Laws Of Motion 10th Science Question 7.
One kilogram force equals to:
(a) 9.8 dyne
(b) 9.8 × 10⁴ N
(c) 98 × 10⁴ dyne
(d) 980 dyne
Answer:
(c) 98 × 10⁴ dyne

10th Standard Science Laws Of Motion Question 8.
The mass of a body is measured on planet Earth as M kg. When it is taken to a planet of radius half that of the Earth then its value will be ____ kg.
(a) 4M
(b) 2M
(c) \(\frac { M }{ 4 }\)
(d) M.
Answer:
(c) \(\frac { M }{ 4 }\)

10th Science Law Of Motion Question 9.
If the Earth shrinks to 50% of its real radius its mass remaining the same, the weight of a body on the Earth will _____ .
(a) decrease by 50%
(b) increase by 50%
(c) decrease by 25%
(d) increase by 300%.
Answer:
(c) decrease by 25%

Laws Of Motion Class 10 In Tamil Question 10.
To project the rockets which of the following
principle(s) is /(are) required?
(a) Newton’s third law of motion
(b) Newton’s law of gravitation
(c) Law of conservation of linear momentum
(d) Both (a) and (c)
Answer:
(d) Both (a) and (c)

II. Fill in the blanks.

10th Science Lesson 1 Question 1.
To produce a displacement _____ is required.
Answer:
force.

10th Science Solution Samacheer Kalvi Question 2.
Passengers lean forward when the sudden brake is applied in a moving vehicle.
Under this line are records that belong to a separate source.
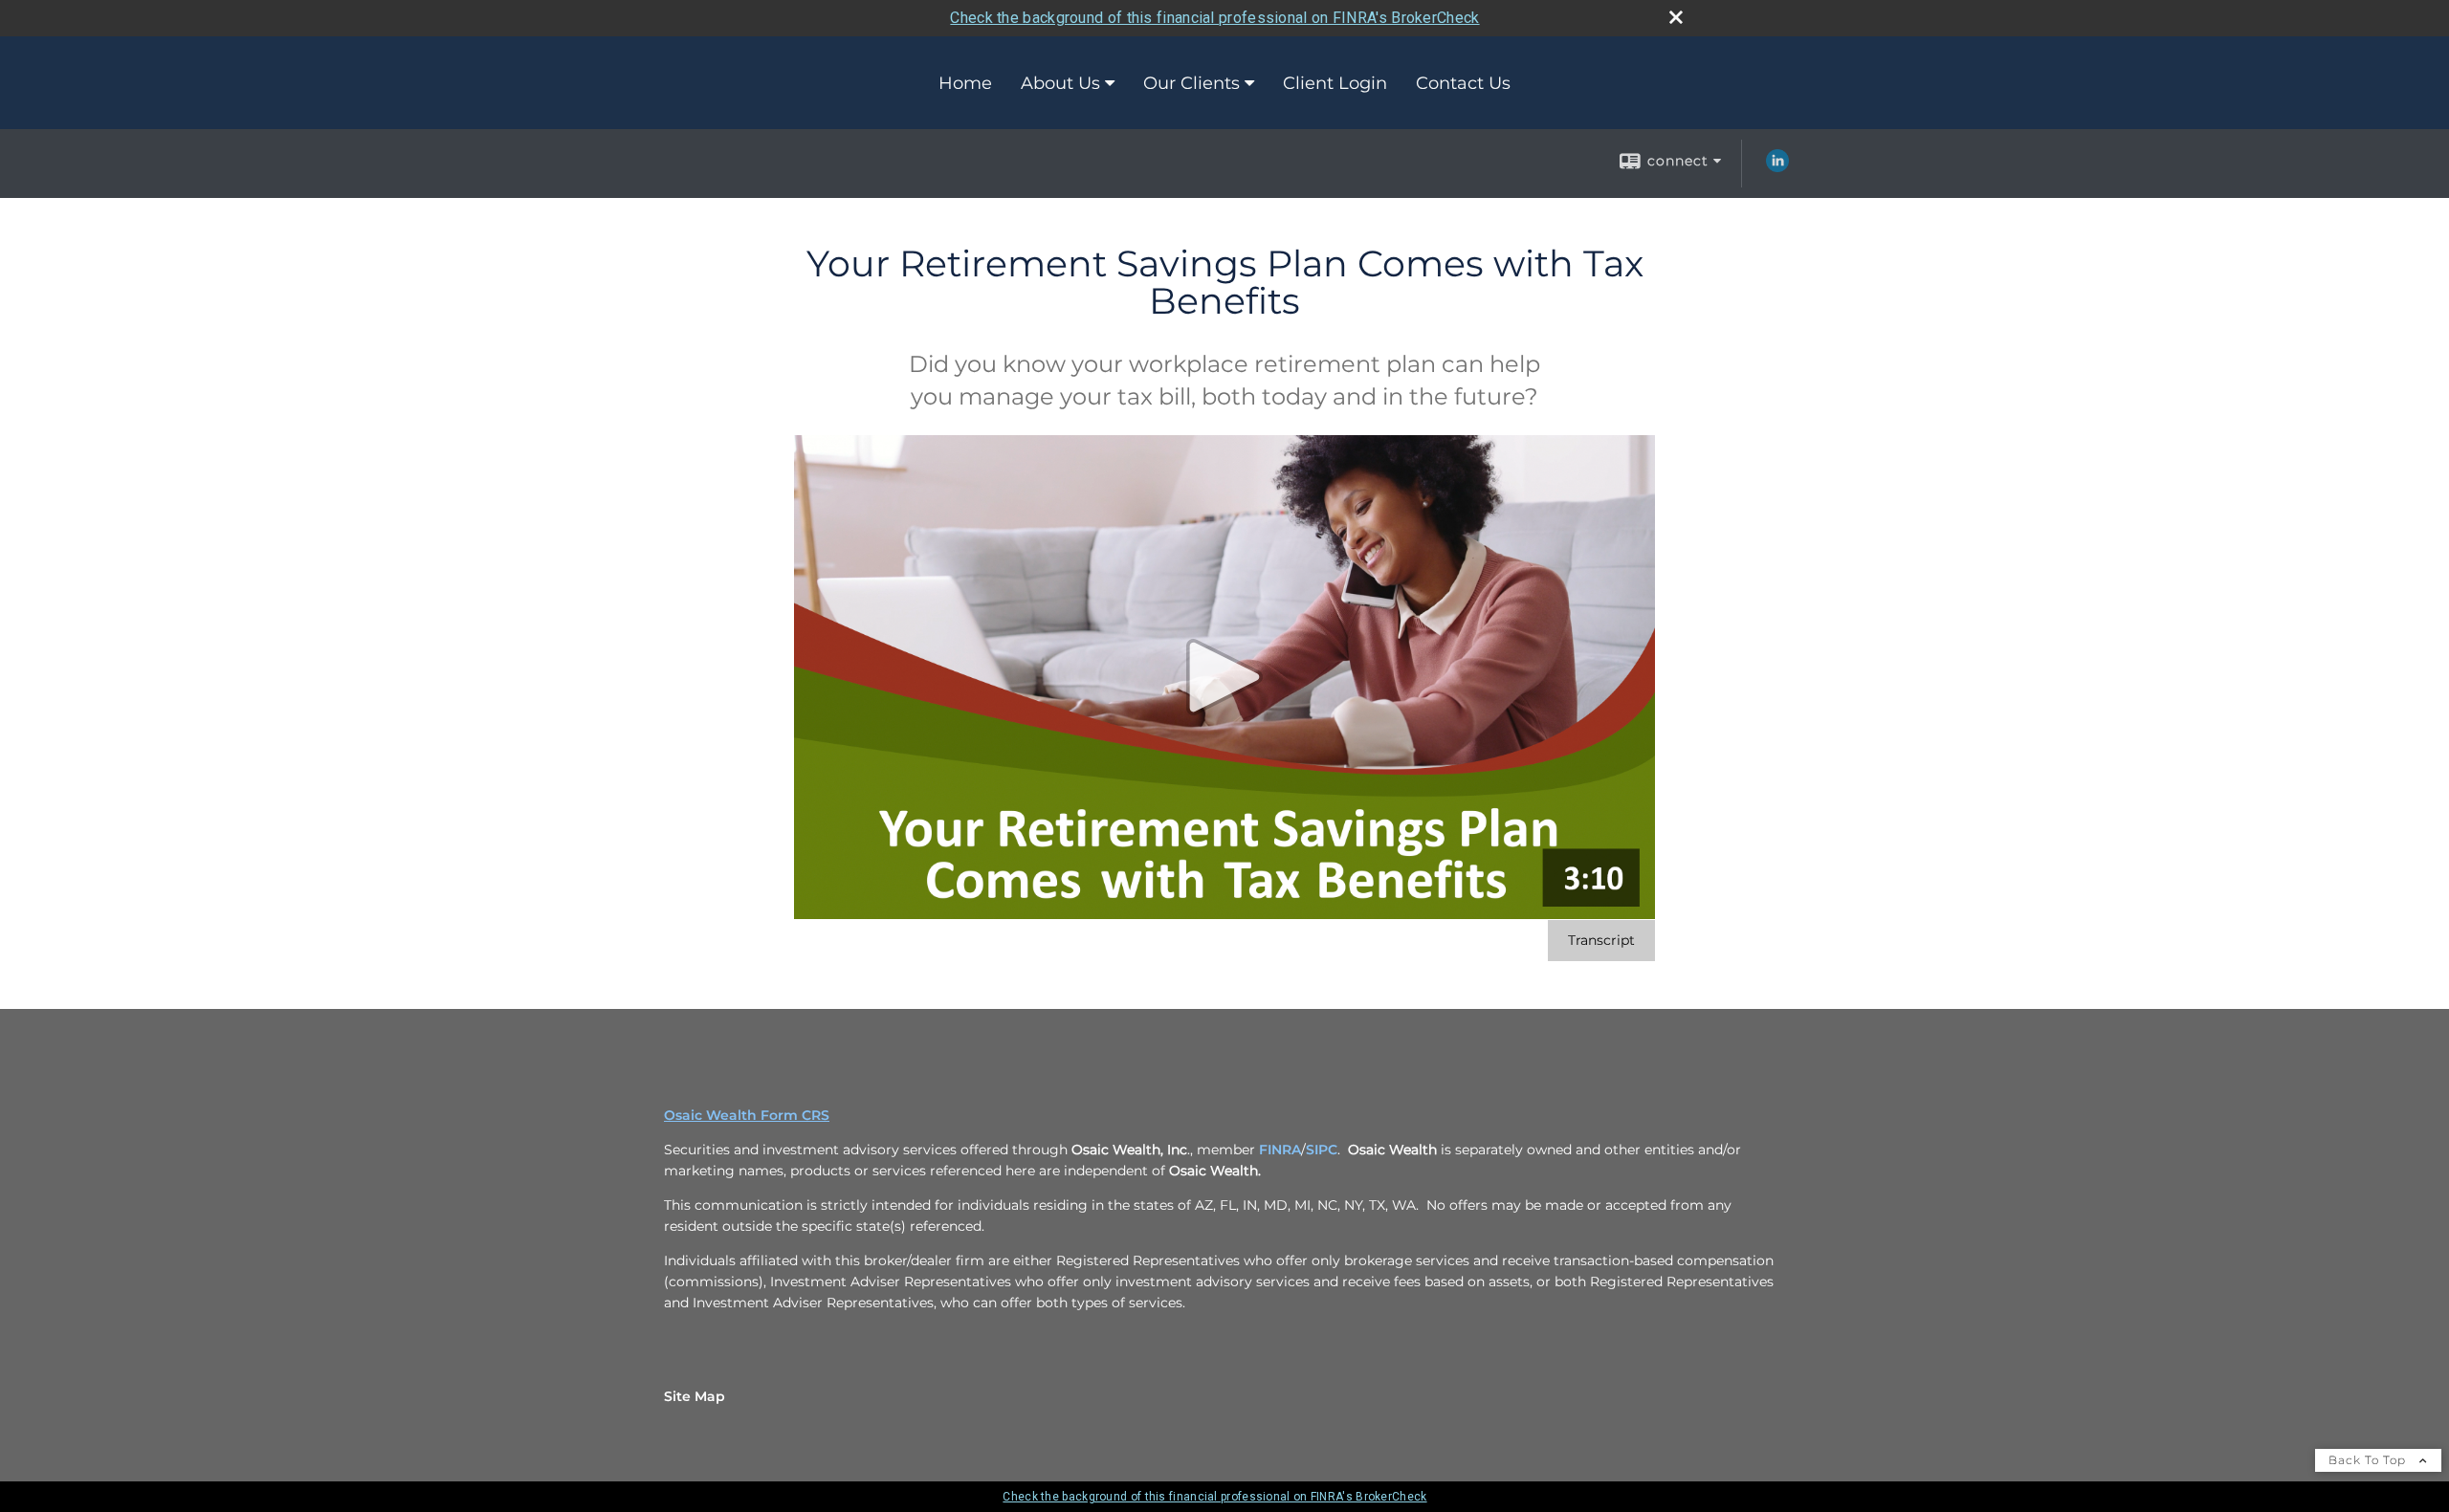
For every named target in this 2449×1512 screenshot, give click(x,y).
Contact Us (1463, 83)
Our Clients (1191, 83)
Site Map (694, 1396)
This can be explained by ____.
Answer:
the inertia of motion.

Samacheer Kalvi Guru 10th Science Question 3.
By convention, the clockwise moments are taken as _____ and the anticlockwise moments are taken as _____.
Answer:
negative, positive.

10th Science Solutions Samacheer Kalvi Question 4.
______ is used to change the speed of the car.
Answer:
Acceleration.

10th Science Solutions Samacheer Question 5.
A man of mass 100 kg has a weight of _____ at the surface of the Earth.
Answer:
980 N.

III. State whether the following statements are true or false. Correct the statement if it is false:

Class 10 Samacheer Kalvi Science Solutions Question 1.
The linear momentum of a system of particles is always conserved.
Answer:
False.
Correct Statement: The linear momentum of a system of particles is always conserved if no external force acts.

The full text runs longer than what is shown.